▶ **TASK ITEM**
Find the line containing "Click the tallest". Retype it and every line after it through the end of the entries, exactly as written, with nothing added.

MATERIAL PROVIDED Block Start

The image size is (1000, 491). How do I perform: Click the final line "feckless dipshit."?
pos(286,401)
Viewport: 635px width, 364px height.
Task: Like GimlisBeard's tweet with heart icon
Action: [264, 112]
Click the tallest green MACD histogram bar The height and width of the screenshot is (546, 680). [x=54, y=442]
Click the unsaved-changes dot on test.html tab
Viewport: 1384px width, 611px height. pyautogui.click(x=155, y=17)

MATERIAL PROVIDED Block End

▶ **ANSWER TO THE EXERCISE**
Click the tallest green MACD histogram bar The height and width of the screenshot is (546, 680). [x=54, y=442]
Click the unsaved-changes dot on test.html tab
Viewport: 1384px width, 611px height. pyautogui.click(x=155, y=17)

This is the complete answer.